Sözcü'de yer verilen habere göre, hakkında yürütülen iki ayrı soruşturma çerçevesinde 4 gündür gözaltında tutulan İstanbul Büyükşehir Belediye (İBB) Başkanı Ekrem İmamoğlu'nun, "Kent Uzlaşısı" soruşturması kapsamında ifadesi alındı. Ekrem İmamoğlu, soruşturma çerçevesinde kendisine yöneltilen, "Terör örgütleri içerisinde aktif olarak faaliyet gösteren akrabanız veya yakınınız var mı?" sorusuna şu yanıtı verdi:

"SORUNUN AHLAKSIZ VE KASITLI OLDUĞUNU DÜŞÜNÜYORUM"

"Türkiye Cumhuriyet Devleti ve Milleti aşığı bir kişiyim. Öyle bir ailede doğdum büyüdüm, ben hiç kimse ile vatan sevgisi konusunda yarışmam. Çünkü her vatandaşı vatansever olarak kabul ederim. Ama bana göre milletini vatanını ve bayrağını benden çok seven yoktur. Bu soruyu da yukarıdaki soru gibi ahlaksız ve kasıtlı olduğunu düşünüyorum. Dünyanın en büyük şehirlerinden birini yöneten Ekrem İmamoğlu’na kasıtlı davranışı gösteren ve hayatımı tehdit altında tutan kişiler hakkında en üst seviyede kararlı bir şekilde hukuki haklarımı arayacağımı belirtmek isterim.

"KINIYORUM"

Tanık ifadelerini şiddetle reddediyorum. Tümü ile yalan, iftira, uydurma, bahsi geçen insanların namusuna, şerefine, haysiyetine hakaret içeren seviyesi çok düşük cümlelerle doludur. Yüce Türk yargısının böyle bir gizli tanık yöntemini tercih ederek 3 kez tarihi oy rekorlarıyla İstanbul’da seçim kazanmış, 16 milyon İstanbullunun belediye başkanını bunlarla muhatap etmesini derin üzüntü ile karşılıyor ve kınıyorum.

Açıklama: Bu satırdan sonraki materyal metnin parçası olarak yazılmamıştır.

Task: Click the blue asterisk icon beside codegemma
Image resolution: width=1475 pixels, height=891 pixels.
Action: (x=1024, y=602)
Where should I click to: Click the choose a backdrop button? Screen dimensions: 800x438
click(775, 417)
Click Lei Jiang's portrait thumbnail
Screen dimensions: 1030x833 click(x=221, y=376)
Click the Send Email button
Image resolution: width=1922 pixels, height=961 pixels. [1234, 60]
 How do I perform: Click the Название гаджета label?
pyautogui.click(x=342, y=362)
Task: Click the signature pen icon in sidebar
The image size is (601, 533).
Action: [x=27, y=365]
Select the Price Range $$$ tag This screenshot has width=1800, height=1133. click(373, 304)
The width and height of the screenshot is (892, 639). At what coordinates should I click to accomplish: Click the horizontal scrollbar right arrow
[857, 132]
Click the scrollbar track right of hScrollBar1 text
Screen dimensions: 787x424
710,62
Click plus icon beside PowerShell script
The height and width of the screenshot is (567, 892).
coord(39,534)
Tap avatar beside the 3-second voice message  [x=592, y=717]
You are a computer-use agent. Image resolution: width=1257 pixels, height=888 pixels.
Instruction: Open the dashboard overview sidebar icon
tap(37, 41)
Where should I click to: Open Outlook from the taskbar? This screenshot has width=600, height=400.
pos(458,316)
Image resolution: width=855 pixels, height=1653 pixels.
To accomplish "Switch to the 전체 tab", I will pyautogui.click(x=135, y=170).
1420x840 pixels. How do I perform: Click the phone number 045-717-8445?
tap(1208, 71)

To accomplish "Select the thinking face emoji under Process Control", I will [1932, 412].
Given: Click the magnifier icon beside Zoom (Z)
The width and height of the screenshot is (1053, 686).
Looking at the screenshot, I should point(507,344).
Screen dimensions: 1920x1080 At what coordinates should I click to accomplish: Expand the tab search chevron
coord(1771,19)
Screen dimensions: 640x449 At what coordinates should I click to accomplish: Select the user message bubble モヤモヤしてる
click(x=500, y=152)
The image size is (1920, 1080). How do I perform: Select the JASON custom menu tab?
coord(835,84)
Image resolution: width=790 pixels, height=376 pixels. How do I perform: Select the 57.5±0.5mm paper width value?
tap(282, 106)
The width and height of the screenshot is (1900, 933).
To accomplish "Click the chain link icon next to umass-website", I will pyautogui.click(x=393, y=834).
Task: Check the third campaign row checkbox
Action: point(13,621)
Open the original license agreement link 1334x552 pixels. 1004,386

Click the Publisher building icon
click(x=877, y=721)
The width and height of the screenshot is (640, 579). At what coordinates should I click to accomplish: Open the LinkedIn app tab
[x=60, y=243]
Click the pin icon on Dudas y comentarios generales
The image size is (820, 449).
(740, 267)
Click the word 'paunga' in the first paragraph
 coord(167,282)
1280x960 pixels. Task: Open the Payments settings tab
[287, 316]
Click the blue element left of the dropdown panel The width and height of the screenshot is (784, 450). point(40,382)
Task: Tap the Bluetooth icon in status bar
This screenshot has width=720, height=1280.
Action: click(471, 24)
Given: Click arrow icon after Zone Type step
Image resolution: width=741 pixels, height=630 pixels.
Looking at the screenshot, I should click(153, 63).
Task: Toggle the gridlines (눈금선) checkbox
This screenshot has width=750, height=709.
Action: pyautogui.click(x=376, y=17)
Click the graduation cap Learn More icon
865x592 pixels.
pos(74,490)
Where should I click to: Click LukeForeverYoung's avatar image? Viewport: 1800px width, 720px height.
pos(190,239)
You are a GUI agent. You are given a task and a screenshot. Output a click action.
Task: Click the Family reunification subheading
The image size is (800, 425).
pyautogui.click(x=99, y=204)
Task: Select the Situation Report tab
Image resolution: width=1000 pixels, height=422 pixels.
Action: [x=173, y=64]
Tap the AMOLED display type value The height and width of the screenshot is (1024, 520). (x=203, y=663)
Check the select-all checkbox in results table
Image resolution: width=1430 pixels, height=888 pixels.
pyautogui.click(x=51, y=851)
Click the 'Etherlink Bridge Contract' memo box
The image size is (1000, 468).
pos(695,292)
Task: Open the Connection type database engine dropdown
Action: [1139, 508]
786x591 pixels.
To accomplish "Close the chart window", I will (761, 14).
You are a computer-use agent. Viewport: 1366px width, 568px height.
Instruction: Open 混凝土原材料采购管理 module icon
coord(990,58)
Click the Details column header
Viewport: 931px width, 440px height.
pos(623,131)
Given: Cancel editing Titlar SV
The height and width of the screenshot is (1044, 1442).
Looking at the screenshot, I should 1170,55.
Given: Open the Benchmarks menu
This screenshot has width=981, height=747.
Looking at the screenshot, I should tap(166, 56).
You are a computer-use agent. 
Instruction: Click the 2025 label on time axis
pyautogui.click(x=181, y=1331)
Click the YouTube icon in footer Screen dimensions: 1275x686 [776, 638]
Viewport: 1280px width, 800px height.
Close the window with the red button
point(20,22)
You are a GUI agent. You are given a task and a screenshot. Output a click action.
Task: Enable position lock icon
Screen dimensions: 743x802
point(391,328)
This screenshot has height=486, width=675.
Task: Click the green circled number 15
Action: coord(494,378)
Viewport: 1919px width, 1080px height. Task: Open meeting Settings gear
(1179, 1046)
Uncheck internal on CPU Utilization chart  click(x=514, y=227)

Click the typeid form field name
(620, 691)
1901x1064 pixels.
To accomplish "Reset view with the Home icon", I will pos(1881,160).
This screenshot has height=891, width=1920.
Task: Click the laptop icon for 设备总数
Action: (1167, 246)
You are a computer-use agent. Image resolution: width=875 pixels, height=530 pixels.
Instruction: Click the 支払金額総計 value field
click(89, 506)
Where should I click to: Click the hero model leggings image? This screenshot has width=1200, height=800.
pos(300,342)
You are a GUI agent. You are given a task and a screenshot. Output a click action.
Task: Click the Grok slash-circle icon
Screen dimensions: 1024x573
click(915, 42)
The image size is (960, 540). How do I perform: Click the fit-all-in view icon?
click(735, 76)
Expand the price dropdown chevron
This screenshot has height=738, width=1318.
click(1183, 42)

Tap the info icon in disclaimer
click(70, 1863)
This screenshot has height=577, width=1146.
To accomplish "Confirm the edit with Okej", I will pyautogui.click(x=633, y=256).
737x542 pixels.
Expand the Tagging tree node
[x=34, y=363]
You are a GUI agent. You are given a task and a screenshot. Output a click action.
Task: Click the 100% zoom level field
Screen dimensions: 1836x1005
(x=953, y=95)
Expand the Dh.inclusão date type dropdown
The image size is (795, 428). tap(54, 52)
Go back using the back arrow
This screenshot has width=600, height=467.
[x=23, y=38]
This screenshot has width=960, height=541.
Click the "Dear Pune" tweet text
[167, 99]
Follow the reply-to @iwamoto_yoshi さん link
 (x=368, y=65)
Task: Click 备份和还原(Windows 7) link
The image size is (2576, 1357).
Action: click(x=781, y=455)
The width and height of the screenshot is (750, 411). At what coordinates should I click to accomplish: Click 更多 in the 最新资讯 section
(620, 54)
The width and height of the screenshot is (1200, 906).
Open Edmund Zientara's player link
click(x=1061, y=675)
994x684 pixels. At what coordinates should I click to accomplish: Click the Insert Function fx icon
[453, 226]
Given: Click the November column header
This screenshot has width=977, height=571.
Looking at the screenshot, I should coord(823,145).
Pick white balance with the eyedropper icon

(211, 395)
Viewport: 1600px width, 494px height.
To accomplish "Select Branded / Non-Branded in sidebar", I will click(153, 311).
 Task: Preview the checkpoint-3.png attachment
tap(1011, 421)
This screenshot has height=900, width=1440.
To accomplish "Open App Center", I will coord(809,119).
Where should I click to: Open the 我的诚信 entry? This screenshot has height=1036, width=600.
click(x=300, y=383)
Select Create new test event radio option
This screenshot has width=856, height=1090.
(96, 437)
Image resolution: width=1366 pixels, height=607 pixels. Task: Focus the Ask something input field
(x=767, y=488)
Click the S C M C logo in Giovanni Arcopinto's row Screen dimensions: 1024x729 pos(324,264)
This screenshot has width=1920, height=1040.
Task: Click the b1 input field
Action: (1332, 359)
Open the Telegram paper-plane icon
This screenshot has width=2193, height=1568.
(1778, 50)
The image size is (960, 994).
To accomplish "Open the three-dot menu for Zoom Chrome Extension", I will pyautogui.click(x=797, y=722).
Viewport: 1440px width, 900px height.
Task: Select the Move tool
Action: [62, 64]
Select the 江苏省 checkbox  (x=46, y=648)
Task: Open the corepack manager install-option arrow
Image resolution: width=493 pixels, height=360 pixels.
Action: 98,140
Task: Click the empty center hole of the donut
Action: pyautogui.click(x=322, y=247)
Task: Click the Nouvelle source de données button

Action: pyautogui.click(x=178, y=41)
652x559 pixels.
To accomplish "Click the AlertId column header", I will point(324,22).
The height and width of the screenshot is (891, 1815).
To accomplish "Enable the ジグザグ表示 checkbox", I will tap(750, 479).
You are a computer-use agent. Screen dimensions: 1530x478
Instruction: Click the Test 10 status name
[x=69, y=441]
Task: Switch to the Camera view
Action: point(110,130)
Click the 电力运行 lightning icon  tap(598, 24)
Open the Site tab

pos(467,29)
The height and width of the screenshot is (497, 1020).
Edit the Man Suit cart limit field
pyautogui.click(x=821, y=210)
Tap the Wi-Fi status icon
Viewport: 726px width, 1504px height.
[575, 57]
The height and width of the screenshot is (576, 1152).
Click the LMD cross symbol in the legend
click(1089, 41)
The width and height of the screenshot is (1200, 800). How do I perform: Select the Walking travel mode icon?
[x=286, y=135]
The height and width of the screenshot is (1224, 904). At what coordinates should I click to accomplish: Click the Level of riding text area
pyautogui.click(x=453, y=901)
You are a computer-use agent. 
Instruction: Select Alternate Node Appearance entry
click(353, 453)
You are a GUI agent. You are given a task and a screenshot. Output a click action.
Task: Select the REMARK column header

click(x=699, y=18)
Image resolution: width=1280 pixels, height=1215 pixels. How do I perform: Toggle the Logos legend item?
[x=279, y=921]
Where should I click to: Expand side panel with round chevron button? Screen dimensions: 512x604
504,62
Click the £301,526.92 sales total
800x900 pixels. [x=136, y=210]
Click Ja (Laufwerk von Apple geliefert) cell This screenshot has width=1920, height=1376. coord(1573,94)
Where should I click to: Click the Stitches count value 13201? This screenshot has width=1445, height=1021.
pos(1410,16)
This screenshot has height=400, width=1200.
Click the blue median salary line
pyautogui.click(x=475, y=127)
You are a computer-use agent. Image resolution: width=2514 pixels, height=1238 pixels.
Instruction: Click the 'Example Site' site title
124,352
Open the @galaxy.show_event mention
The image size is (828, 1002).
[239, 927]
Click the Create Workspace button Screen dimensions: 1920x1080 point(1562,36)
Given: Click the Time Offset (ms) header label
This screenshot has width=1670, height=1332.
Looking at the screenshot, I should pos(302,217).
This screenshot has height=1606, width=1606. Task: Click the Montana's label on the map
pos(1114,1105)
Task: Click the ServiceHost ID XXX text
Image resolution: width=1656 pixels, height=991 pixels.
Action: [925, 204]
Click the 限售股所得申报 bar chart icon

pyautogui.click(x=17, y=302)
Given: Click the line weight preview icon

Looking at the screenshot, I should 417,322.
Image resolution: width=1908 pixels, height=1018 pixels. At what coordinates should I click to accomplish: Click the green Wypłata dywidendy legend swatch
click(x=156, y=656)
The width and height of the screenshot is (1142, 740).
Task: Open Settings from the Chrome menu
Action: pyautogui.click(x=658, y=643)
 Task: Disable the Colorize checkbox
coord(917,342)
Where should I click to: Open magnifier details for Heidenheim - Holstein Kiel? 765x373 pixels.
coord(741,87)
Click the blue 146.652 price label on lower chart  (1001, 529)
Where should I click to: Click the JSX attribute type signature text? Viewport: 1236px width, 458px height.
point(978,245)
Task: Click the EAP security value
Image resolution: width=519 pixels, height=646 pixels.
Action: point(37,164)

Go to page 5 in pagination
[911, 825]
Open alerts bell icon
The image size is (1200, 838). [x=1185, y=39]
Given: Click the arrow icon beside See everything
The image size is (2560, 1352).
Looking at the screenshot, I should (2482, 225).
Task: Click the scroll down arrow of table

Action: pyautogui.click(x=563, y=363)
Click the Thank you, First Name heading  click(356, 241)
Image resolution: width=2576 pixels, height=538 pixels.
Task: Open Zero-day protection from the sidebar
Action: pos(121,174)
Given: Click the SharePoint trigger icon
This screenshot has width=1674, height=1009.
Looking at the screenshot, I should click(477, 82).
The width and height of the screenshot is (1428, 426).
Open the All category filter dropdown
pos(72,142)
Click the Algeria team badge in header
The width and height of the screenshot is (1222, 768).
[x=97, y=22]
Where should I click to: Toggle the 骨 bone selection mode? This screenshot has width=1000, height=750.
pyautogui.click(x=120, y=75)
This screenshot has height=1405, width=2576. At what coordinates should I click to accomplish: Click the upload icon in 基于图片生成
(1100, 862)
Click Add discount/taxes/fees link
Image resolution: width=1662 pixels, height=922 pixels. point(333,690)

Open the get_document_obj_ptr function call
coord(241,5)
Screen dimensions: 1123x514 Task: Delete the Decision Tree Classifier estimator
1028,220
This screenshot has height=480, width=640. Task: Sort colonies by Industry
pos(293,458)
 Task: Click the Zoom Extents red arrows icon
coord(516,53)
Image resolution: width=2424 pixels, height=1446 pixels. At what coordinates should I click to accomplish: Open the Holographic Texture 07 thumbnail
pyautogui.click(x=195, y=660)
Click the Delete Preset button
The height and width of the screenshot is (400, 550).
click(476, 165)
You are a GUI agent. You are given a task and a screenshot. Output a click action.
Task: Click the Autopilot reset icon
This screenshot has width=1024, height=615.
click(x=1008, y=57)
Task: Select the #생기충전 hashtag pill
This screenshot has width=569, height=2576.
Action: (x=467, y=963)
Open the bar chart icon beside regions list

"CESARETİMİN TARİFİNİ DAHİ YAPAMAM"

Hak yemem, Hakkımı da yedirmeme prensibimi milletimiz çok iyi bilir. Milletimiz de hak yiyeni sevmez, hakkını  yedirmeyeni sever. Bu prensiple milletimizin bu gün itibari ile sorumluluk alarak hak mücadelesini en üst seviyede vereceğine olan inancımla ifade ediyorum ki Milletimiz büyüktür. Bu iftiralar milletimizin bağrındaki duvarlara çarpıp geri dönecektir. Ben ülkemiz için büyük tehdit haline gelen sürecin milletimiz tarafından anlaşılması için elimden geleni yapacağım. Milyon kat milletimizin gücünü arkamda daha fazla hissediyorum. Cesaretimin tarifini dahi yapamam. Koltuğunu korumak için her şeyi yapmayı kendine hak gören ve milletimize ait olan her şeyin; diplomanın, mülkiyetin, şirketlerin, yeşil alanların, okulların, boğaz kıyılarının kendine ait olduğunu düşünen bu zihniyetten ülkemizin bir an önce kurtulması şarttır. Aksi takdirde insanlarımızın geleceği tehdit altındadır."